» Directions for this task
Repeat the stretch of entries below from the line with "The image size is (1230, 699)." through the line with "800x488 pixels.". Include both ends and add nothing.

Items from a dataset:
# # # # # # #

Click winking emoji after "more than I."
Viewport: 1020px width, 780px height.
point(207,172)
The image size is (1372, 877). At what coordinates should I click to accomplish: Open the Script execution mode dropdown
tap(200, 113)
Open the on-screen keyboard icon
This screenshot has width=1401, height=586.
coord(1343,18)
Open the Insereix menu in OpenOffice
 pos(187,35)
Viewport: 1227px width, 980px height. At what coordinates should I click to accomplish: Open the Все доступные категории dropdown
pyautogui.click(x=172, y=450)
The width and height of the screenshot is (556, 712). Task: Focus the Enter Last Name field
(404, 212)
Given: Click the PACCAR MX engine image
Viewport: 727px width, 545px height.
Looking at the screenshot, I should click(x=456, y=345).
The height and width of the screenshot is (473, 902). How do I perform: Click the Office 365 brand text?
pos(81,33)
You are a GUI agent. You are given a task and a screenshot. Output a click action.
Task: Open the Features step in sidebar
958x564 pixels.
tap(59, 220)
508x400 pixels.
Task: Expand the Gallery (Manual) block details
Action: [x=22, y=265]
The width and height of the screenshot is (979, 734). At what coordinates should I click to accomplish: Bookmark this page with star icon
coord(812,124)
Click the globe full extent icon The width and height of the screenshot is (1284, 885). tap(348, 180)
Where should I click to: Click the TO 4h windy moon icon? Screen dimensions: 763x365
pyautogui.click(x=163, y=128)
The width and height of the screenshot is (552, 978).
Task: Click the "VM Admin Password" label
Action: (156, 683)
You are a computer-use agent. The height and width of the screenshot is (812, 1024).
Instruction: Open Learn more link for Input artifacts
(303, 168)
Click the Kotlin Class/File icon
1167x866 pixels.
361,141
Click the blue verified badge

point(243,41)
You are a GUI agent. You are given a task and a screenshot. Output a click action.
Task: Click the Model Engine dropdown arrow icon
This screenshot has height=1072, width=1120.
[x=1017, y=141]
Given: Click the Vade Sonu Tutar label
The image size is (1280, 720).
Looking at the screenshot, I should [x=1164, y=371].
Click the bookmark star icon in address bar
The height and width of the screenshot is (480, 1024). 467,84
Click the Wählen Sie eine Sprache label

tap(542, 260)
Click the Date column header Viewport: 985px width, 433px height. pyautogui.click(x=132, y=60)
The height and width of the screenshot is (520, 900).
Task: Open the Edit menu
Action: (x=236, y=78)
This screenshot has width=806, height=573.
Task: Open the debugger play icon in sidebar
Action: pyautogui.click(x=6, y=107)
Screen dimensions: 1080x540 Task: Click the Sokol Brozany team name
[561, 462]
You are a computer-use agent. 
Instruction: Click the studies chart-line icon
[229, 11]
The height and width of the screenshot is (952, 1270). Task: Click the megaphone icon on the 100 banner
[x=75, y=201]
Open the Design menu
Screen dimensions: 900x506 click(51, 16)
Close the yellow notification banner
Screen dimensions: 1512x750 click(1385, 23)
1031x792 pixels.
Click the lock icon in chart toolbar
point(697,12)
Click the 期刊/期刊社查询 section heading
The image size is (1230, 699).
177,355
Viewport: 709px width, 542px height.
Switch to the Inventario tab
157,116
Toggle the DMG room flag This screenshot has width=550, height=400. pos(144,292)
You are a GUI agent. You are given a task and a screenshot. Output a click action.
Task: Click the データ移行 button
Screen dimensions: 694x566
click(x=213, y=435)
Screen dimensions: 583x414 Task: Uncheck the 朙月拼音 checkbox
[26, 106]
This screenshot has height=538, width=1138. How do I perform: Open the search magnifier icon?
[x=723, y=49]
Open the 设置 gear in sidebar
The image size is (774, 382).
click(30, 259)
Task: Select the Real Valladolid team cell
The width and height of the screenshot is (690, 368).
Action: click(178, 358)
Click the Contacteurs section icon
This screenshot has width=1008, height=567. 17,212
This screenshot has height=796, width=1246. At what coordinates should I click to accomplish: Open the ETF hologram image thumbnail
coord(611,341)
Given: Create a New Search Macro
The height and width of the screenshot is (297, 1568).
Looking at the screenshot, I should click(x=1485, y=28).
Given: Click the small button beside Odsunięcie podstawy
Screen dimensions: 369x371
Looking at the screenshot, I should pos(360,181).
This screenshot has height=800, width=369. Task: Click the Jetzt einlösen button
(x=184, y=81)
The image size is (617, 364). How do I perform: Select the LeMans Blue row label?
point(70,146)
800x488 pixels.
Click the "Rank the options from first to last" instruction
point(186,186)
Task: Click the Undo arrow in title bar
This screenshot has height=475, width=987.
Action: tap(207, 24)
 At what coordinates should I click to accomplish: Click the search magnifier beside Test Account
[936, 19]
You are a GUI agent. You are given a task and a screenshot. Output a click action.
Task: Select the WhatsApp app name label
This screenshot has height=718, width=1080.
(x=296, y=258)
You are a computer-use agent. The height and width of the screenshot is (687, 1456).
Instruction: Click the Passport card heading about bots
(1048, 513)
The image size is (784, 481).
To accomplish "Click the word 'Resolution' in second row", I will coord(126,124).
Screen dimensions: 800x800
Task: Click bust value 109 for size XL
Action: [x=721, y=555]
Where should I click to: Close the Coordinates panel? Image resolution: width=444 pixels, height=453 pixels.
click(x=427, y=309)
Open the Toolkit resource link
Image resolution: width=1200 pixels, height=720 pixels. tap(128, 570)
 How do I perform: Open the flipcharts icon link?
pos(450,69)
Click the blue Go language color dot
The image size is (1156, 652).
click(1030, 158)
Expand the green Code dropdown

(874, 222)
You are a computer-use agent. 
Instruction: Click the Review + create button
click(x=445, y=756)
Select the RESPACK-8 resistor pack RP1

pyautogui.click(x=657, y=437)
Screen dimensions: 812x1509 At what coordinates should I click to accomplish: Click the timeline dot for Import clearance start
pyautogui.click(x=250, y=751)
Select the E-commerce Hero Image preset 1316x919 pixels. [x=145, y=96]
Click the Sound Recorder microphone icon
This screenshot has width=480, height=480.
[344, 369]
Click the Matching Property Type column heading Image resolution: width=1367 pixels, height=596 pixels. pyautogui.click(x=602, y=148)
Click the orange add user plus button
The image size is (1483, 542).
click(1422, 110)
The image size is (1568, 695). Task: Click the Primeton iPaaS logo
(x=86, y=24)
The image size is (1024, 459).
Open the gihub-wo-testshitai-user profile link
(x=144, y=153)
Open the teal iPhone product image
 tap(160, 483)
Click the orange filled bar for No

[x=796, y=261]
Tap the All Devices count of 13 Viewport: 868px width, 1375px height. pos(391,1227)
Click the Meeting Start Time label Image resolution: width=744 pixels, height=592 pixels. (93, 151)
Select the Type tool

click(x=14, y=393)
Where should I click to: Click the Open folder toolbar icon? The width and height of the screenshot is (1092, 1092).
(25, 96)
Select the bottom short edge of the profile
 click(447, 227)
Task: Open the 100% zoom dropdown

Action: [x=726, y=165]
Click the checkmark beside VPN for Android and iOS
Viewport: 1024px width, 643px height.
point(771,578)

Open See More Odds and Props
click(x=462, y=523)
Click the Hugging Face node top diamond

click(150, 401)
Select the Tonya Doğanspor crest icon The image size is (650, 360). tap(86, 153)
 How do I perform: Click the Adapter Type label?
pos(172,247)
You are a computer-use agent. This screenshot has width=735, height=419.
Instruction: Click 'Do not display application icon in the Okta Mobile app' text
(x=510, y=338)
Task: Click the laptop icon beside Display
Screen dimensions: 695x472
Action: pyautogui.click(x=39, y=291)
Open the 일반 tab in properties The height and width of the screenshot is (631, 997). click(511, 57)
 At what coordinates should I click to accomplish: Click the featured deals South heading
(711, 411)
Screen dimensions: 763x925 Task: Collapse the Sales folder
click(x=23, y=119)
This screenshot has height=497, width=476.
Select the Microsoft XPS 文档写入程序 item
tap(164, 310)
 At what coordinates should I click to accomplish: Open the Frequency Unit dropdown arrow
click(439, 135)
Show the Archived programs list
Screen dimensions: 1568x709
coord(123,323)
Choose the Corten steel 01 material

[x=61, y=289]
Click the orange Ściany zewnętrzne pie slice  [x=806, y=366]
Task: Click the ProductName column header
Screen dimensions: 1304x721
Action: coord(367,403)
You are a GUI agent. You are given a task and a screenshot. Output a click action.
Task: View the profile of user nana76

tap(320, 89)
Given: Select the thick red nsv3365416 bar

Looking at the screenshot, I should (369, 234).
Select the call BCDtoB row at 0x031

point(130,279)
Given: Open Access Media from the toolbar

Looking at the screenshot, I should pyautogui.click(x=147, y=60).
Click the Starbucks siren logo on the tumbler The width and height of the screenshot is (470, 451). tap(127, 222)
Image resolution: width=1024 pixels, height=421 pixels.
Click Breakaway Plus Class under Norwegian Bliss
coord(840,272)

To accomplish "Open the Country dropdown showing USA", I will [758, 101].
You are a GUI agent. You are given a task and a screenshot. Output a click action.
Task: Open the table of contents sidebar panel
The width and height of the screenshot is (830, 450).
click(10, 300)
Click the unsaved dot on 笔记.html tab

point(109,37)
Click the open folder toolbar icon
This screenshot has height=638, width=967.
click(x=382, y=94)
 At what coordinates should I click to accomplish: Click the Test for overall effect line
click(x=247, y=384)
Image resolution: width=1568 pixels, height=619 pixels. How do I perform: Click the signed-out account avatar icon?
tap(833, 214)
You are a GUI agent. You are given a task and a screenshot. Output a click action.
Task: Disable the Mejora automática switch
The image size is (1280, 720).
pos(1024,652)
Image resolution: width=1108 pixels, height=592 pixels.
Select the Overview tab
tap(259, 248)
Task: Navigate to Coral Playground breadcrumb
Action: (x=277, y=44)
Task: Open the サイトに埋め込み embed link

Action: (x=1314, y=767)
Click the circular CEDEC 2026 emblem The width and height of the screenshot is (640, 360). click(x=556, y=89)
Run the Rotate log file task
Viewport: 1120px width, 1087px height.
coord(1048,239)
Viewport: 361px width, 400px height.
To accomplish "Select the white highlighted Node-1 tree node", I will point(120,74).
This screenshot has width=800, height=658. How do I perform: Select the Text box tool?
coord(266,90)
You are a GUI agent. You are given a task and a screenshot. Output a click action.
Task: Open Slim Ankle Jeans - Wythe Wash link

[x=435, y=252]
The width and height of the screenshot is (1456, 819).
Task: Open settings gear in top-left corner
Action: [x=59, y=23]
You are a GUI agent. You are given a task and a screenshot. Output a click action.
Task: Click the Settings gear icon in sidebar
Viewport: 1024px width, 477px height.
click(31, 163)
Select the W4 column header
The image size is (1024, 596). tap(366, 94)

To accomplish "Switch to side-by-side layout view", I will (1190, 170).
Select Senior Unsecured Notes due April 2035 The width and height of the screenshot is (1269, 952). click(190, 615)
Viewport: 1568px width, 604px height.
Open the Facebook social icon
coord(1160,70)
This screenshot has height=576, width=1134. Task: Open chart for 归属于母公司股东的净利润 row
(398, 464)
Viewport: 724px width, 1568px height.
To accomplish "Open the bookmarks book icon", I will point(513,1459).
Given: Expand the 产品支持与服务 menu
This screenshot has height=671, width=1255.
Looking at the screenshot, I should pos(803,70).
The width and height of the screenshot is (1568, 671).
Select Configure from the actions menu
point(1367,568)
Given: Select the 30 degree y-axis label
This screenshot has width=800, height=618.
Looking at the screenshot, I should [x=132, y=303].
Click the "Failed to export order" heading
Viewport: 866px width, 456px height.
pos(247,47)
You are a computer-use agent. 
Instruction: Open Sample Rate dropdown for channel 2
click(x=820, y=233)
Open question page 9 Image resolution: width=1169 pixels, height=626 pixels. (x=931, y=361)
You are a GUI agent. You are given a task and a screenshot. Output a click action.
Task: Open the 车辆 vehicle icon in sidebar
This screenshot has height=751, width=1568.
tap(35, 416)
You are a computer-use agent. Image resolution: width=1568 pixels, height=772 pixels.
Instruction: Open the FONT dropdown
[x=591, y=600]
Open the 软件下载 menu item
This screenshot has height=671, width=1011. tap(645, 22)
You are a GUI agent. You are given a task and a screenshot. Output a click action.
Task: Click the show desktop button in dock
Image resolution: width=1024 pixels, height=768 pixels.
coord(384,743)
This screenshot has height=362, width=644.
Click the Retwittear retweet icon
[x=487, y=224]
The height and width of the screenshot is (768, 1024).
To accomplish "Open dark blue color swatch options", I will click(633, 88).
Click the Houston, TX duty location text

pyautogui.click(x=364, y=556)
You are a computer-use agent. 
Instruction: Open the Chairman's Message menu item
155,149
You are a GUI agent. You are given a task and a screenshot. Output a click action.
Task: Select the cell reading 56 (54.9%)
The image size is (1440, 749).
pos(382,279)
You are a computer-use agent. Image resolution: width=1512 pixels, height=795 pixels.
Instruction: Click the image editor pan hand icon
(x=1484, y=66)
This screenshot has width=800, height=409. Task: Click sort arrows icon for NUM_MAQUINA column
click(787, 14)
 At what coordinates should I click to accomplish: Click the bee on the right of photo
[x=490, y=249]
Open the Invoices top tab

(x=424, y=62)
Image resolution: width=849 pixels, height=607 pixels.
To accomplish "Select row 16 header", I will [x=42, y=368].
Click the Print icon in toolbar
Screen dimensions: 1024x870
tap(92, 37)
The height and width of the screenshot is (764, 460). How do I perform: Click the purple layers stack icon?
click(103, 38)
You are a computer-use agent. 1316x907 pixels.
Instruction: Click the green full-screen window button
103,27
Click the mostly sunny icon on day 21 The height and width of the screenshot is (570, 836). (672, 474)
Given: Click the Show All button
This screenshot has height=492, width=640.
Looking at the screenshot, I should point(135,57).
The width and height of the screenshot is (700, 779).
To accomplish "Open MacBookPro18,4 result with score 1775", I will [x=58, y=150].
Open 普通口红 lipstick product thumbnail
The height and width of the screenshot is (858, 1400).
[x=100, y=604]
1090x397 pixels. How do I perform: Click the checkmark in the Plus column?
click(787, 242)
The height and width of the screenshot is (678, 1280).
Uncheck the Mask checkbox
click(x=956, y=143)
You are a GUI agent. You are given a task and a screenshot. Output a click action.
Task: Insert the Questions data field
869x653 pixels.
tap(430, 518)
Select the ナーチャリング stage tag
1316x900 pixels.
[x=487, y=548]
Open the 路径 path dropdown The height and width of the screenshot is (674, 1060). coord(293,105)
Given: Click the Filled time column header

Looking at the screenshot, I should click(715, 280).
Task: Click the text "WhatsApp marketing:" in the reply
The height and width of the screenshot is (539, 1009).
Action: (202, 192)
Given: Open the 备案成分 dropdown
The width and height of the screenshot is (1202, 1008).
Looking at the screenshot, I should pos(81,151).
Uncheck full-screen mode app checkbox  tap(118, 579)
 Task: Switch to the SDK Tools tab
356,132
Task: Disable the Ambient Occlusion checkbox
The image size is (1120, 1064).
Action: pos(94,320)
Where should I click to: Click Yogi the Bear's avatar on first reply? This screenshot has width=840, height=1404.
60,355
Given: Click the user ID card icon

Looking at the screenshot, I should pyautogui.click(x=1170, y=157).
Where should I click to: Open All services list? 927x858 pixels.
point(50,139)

# # # # # # #

» Expected answer
The image size is (1230, 699).
177,355
Viewport: 709px width, 542px height.
Switch to the Inventario tab
157,116
Toggle the DMG room flag This screenshot has width=550, height=400. pos(144,292)
You are a GUI agent. You are given a task and a screenshot. Output a click action.
Task: Click the データ移行 button
Screen dimensions: 694x566
click(x=213, y=435)
Screen dimensions: 583x414 Task: Uncheck the 朙月拼音 checkbox
[26, 106]
This screenshot has height=538, width=1138. How do I perform: Open the search magnifier icon?
[x=723, y=49]
Open the 设置 gear in sidebar
The image size is (774, 382).
click(30, 259)
Task: Select the Real Valladolid team cell
The width and height of the screenshot is (690, 368).
Action: click(178, 358)
Click the Contacteurs section icon
This screenshot has width=1008, height=567. 17,212
This screenshot has height=796, width=1246. At what coordinates should I click to accomplish: Open the ETF hologram image thumbnail
coord(611,341)
Given: Create a New Search Macro
The height and width of the screenshot is (297, 1568).
Looking at the screenshot, I should click(x=1485, y=28).
Given: Click the small button beside Odsunięcie podstawy
Screen dimensions: 369x371
Looking at the screenshot, I should pos(360,181).
This screenshot has height=800, width=369. Task: Click the Jetzt einlösen button
(x=184, y=81)
The image size is (617, 364). How do I perform: Select the LeMans Blue row label?
point(70,146)
800x488 pixels.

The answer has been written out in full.